ENTRIES SUPPLIED:
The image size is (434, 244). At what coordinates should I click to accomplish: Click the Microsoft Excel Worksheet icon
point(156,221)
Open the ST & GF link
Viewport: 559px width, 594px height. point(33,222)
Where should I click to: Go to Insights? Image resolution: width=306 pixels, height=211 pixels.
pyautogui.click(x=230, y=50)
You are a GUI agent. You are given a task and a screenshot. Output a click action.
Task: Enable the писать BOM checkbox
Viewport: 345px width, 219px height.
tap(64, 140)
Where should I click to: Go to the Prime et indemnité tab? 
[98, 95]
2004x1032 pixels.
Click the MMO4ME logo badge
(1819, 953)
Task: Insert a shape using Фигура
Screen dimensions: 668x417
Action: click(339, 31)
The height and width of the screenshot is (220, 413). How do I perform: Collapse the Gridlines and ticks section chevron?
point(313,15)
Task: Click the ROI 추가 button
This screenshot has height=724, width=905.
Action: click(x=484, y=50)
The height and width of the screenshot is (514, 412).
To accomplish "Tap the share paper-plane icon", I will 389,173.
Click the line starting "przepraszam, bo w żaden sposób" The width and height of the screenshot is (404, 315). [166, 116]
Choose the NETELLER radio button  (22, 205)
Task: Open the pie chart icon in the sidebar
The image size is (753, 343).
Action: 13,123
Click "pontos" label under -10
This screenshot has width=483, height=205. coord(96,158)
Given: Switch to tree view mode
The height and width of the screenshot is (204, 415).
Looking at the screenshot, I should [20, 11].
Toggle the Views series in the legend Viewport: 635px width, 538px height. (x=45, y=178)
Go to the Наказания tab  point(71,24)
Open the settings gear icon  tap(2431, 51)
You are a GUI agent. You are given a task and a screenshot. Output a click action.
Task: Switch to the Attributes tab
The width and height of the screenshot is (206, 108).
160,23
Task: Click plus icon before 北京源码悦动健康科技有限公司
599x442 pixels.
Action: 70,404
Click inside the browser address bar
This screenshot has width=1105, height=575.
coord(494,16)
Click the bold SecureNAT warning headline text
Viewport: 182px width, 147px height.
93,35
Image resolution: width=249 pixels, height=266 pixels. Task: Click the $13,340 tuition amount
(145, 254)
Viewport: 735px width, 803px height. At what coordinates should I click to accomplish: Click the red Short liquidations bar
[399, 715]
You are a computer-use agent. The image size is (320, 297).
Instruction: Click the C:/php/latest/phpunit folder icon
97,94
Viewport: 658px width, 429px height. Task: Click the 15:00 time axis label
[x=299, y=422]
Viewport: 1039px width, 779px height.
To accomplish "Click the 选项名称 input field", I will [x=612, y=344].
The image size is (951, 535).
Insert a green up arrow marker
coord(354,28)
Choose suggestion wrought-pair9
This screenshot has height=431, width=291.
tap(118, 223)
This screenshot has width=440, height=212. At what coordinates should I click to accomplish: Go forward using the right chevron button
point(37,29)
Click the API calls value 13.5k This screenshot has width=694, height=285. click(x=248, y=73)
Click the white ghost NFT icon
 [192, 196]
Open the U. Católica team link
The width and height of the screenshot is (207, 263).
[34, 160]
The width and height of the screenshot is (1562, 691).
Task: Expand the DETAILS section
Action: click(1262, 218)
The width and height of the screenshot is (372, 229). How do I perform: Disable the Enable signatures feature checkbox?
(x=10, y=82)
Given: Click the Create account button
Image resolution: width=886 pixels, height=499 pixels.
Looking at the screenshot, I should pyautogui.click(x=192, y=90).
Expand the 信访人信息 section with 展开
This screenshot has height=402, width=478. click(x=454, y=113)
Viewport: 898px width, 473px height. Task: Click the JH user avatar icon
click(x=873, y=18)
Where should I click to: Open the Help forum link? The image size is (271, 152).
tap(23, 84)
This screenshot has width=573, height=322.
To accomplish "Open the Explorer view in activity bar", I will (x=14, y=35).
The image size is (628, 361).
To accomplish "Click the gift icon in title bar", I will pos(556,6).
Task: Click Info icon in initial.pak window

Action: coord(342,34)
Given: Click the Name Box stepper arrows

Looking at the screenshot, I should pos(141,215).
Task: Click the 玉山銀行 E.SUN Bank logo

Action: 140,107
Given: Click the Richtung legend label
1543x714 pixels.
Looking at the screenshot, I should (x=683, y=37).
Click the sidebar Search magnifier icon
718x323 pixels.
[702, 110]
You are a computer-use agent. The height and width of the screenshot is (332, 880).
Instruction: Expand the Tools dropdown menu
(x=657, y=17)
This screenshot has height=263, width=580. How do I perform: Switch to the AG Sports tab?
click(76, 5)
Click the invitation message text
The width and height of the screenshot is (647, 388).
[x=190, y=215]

TASK DIRECTIONS: Return the whole listing, keeping every line exactly as it is.

WRITTEN REPLY:
The image size is (434, 244). At what coordinates should I click to accomplish: Click the Microsoft Excel Worksheet icon
point(156,221)
Open the ST & GF link
Viewport: 559px width, 594px height. point(33,222)
Where should I click to: Go to Insights? Image resolution: width=306 pixels, height=211 pixels.
pyautogui.click(x=230, y=50)
You are a GUI agent. You are given a task and a screenshot. Output a click action.
Task: Enable the писать BOM checkbox
Viewport: 345px width, 219px height.
tap(64, 140)
Where should I click to: Go to the Prime et indemnité tab? 
[98, 95]
2004x1032 pixels.
Click the MMO4ME logo badge
(1819, 953)
Task: Insert a shape using Фигура
Screen dimensions: 668x417
Action: click(339, 31)
The height and width of the screenshot is (220, 413). How do I perform: Collapse the Gridlines and ticks section chevron?
point(313,15)
Task: Click the ROI 추가 button
This screenshot has height=724, width=905.
Action: click(x=484, y=50)
The height and width of the screenshot is (514, 412).
To accomplish "Tap the share paper-plane icon", I will 389,173.
Click the line starting "przepraszam, bo w żaden sposób" The width and height of the screenshot is (404, 315). [166, 116]
Choose the NETELLER radio button  (22, 205)
Task: Open the pie chart icon in the sidebar
The image size is (753, 343).
Action: 13,123
Click "pontos" label under -10
This screenshot has width=483, height=205. coord(96,158)
Given: Switch to tree view mode
The height and width of the screenshot is (204, 415).
Looking at the screenshot, I should [20, 11].
Toggle the Views series in the legend Viewport: 635px width, 538px height. (x=45, y=178)
Go to the Наказания tab  point(71,24)
Open the settings gear icon  tap(2431, 51)
You are a GUI agent. You are given a task and a screenshot. Output a click action.
Task: Switch to the Attributes tab
The width and height of the screenshot is (206, 108).
160,23
Task: Click plus icon before 北京源码悦动健康科技有限公司
599x442 pixels.
Action: 70,404
Click inside the browser address bar
This screenshot has width=1105, height=575.
coord(494,16)
Click the bold SecureNAT warning headline text
Viewport: 182px width, 147px height.
93,35
Image resolution: width=249 pixels, height=266 pixels. Task: Click the $13,340 tuition amount
(145, 254)
Viewport: 735px width, 803px height. At what coordinates should I click to accomplish: Click the red Short liquidations bar
[399, 715]
You are a computer-use agent. The image size is (320, 297).
Instruction: Click the C:/php/latest/phpunit folder icon
97,94
Viewport: 658px width, 429px height. Task: Click the 15:00 time axis label
[x=299, y=422]
Viewport: 1039px width, 779px height.
To accomplish "Click the 选项名称 input field", I will [x=612, y=344].
The image size is (951, 535).
Insert a green up arrow marker
coord(354,28)
Choose suggestion wrought-pair9
This screenshot has height=431, width=291.
tap(118, 223)
This screenshot has width=440, height=212. At what coordinates should I click to accomplish: Go forward using the right chevron button
point(37,29)
Click the API calls value 13.5k This screenshot has width=694, height=285. click(x=248, y=73)
Click the white ghost NFT icon
 [192, 196]
Open the U. Católica team link
The width and height of the screenshot is (207, 263).
[34, 160]
The width and height of the screenshot is (1562, 691).
Task: Expand the DETAILS section
Action: click(1262, 218)
The width and height of the screenshot is (372, 229). How do I perform: Disable the Enable signatures feature checkbox?
(x=10, y=82)
Given: Click the Create account button
Image resolution: width=886 pixels, height=499 pixels.
Looking at the screenshot, I should pyautogui.click(x=192, y=90).
Expand the 信访人信息 section with 展开
This screenshot has height=402, width=478. click(x=454, y=113)
Viewport: 898px width, 473px height. Task: Click the JH user avatar icon
click(x=873, y=18)
Where should I click to: Open the Help forum link? The image size is (271, 152).
tap(23, 84)
This screenshot has width=573, height=322.
To accomplish "Open the Explorer view in activity bar", I will (x=14, y=35).
The image size is (628, 361).
To accomplish "Click the gift icon in title bar", I will pos(556,6).
Task: Click Info icon in initial.pak window

Action: coord(342,34)
Given: Click the Name Box stepper arrows

Looking at the screenshot, I should pos(141,215).
Task: Click the 玉山銀行 E.SUN Bank logo

Action: 140,107
Given: Click the Richtung legend label
1543x714 pixels.
Looking at the screenshot, I should (x=683, y=37).
Click the sidebar Search magnifier icon
718x323 pixels.
[702, 110]
You are a computer-use agent. The height and width of the screenshot is (332, 880).
Instruction: Expand the Tools dropdown menu
(x=657, y=17)
This screenshot has height=263, width=580. How do I perform: Switch to the AG Sports tab?
click(76, 5)
Click the invitation message text
The width and height of the screenshot is (647, 388).
[x=190, y=215]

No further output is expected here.